### PROBLEM DESCRIPTION
From the text on Norah's wartime correspondence with Jim and Danny, list the dates that open the diary entries, in the order they appear.

### SOURCE TEXT
11th August 1941: Received a very scrappy letter from Jim with no love, kisses etc. & lovely letter from Danny.
14th August: Frank’s ducks arrived. Tried unsuccessfully to write to Danny. I must do it tomorrow.
15th: Ma went to Derby & posted Danny’s letter on the way. Churchill & Roosevelt met in mid-ocean. Rained.
16th: Gracie gave a wonderful broadcast from the Albert Hall.
19th: Received a simply marvellous letter from my Jim. I adore him. Enclosed cutting about P[icture] P[ost] adopting 100 ABs & two naughty cartoons. Also a lovely letter from Danny. He is to be made a pilot. How awful. It seems to be a fight between Danny & Jim.
Reading Norah’s letters from his bunk in the North Sea, Jim senses this battle. ‘My Dear Norah’, he writes on 24th August, ‘You know your letters are the best I look forward to. It is most hard to refrain from writing love letters to you. Your socks I received from the comfort funds are the only ones I have ever had… You must have many admirers (why change your subjects) (sorry).’ This is another of his apologetic asides, as he suggests to Norah that she shouldn’t change horses mid-stream, trade in one brother for the other. ‘Yours Devoted ‘, he writes, ‘Danny Jim’.
At the end of August, amidst a mixture of other news, a concern not to presume too much and anxiety about his brother, Jim declares his hand:
I wish you would express your feelings and what is in your head when writing to me. It is only pen-friendship but I have fell in love with your pen, should I or may I. The photo you sent me to look at in bridesmaid’s clothes is still in my memory and often when we are on the ocean I have your pretty face in my vision “dimples” and I can face my danger or difficulties without flinching. I must say you are very kind because I have no right in being so familiar, your letters have always been interesting and never away from platonic friendship. Please darling never hesitate in writing what you think. I hope you ignore the saying about sailors because this one do care. I expect my loving brother’s letters are more interesting only my schooling was neglected.
As Norah prepares to meet Danny, Jim fears she’ll prefer his better educated, more socially easy airman brother. He wants affirmation that their relationship is special. Familiar with the stereotype of sailors, he is keen to refute the image of the carefree Jack the Lad. He is working hard at being patient, taking care not to put her off, trying to reel her in.

### PROVIDED MATERIAL
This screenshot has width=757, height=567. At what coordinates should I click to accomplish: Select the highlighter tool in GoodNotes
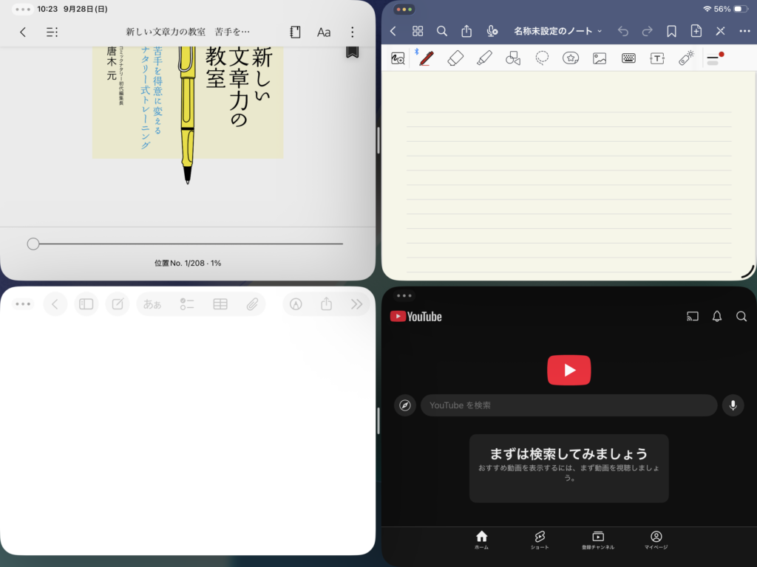click(x=484, y=58)
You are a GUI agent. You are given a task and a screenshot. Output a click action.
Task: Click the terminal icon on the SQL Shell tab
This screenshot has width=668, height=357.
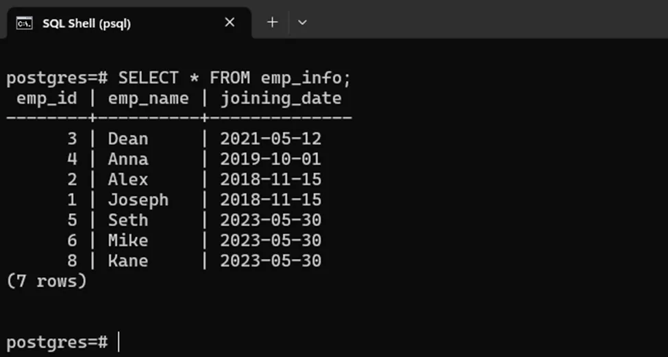click(24, 23)

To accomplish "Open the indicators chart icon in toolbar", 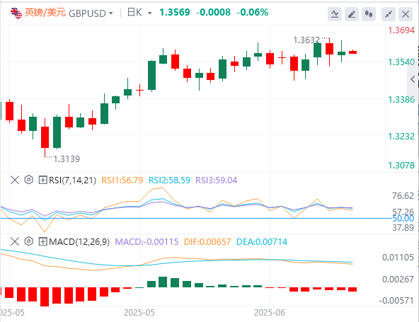I will click(335, 14).
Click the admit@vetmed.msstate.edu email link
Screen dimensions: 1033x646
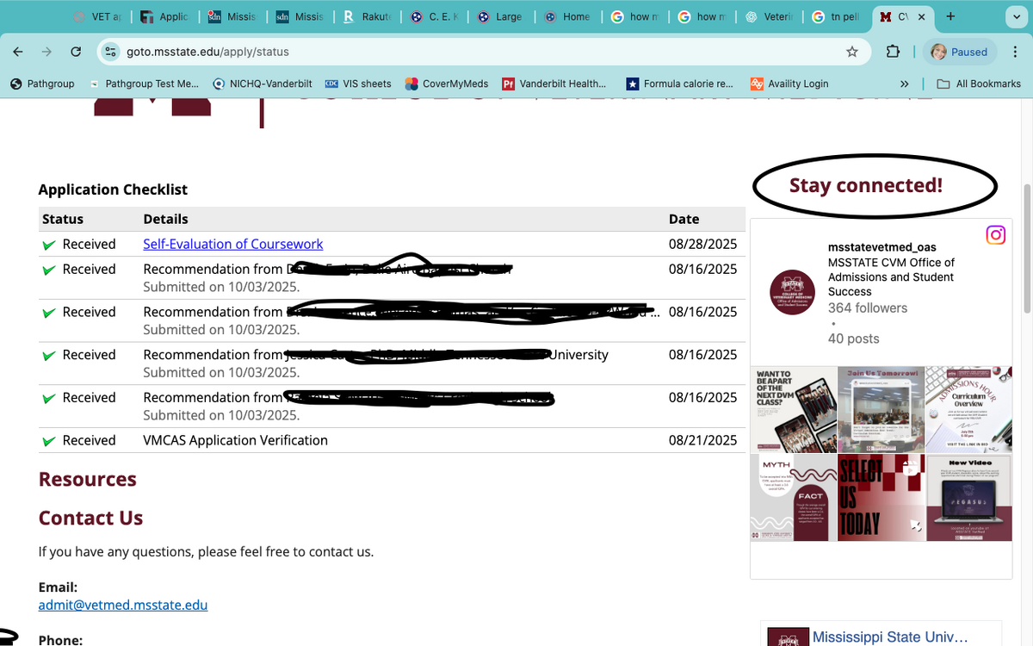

### TASK SOLUTION
11th August 1941
14th August
15th
16th
19th